Despite this approach, the Maldives National Chamber of Commerce and Industry (MNCCI) has claimed that local enterprise is not being supported by financial institutions like banks in terms its needs – particularly for importers reliant on foreign currency to bring in goods to the market.
However, sticking to earlier estimates that the managed float of the rufiyaa within 20 percent of the 12.85 exchange would require about three months to begin to bring stability, Razee claimed that it remained too early to say if additional support measures were needed from the government to bridge the dollar supply.
“I don’t see the black-market exchange rate as a setback as it is low [tourism] season right now, meaning we are earning fewer dollars,” he said. “Now it has been a couple of months since we changed the dollar rate. When [the currency float] was announced in April we said it will take around three months to see if the rate will stabilize. We do not know yet whether there is just a dip in [dollar] supply or something else.”
When addressing potential changes already bought about to the exchange rate since the dollar float was introduced, Razee said he believed it remained too early to speculate on what longer term impacts had taken place in regards to the availability of dollars.
The Economic Development Minister added that if there were no signs of stabilisation by next month, then he expected the Ministry of Finance to begin looking at additional measures to try and bring some market stability to the economy.
“I’m not privy to the exact information on what these measures could be right now,” he said. “What we have been doing is working with national authorities in markets like India to see what means of assistance there might be.”

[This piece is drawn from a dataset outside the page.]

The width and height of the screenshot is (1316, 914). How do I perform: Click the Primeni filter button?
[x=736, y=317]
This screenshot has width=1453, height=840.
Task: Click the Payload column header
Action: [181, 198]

The rufiyaa has sat at the maximum limit of Rf15.42 following the government’s managed float of the rufiyaa within a 20 percent band.
Treasurer of the Maldives National Chamber of Commerce and Industry (MNCCI), Ahmed Adheeb Abdul Gafoor, told Minivan News that he believed that the managed currency float had served only to exacerbate the difficulties facing local businesses that were being given little choice other than to rely on black market exchange rates.
“The banks are not providing dollars to businesses, especially for importer and traders who are the backbone of the economy and vital to distributing goods,” he claimed. “With Ramazan ahead, we have been told that the State Trading Organisation (STO) will be providing 27 goods and commodities at stable prices, but we will have to see if this is possible.”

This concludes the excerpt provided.